● **CHALLENGE**: Copy the records starting with the line that contains "Recyklace a zpětný odběr (75, 1233)" and going on through the end of the records, and offset every coordinate in the answers by -148. Keep all other text on those lines unchanged.

Entries on finding words and elements
** start **

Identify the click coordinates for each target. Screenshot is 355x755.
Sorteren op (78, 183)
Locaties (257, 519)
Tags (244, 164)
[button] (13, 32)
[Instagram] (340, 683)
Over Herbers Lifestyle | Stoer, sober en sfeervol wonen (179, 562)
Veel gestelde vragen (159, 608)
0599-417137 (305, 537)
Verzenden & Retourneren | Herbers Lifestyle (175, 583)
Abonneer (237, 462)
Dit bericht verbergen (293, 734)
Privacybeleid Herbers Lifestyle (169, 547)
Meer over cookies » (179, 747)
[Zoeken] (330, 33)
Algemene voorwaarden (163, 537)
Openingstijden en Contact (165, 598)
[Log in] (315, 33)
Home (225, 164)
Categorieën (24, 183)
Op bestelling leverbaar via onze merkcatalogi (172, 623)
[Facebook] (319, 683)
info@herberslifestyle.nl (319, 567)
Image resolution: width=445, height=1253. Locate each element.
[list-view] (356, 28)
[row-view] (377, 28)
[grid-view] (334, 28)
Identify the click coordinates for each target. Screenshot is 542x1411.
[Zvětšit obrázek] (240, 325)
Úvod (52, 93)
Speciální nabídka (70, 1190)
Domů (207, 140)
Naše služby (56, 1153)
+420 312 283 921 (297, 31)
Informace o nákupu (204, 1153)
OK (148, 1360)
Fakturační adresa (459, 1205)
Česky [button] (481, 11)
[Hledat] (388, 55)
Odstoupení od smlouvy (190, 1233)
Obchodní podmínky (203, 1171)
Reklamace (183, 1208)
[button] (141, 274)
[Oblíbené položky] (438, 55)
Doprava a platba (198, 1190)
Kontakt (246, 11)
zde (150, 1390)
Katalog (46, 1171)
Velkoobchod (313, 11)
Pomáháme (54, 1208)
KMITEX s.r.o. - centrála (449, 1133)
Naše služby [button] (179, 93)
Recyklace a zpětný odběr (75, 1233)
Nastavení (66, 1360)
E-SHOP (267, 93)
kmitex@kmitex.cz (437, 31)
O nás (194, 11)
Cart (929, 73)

** end **

● **RESULT**:
Recyklace a zpětný odběr (-73, 1085)
Nastavení (-82, 1212)
E-SHOP (119, -55)
kmitex@kmitex.cz (289, -117)
O nás (46, -137)
Cart (781, -75)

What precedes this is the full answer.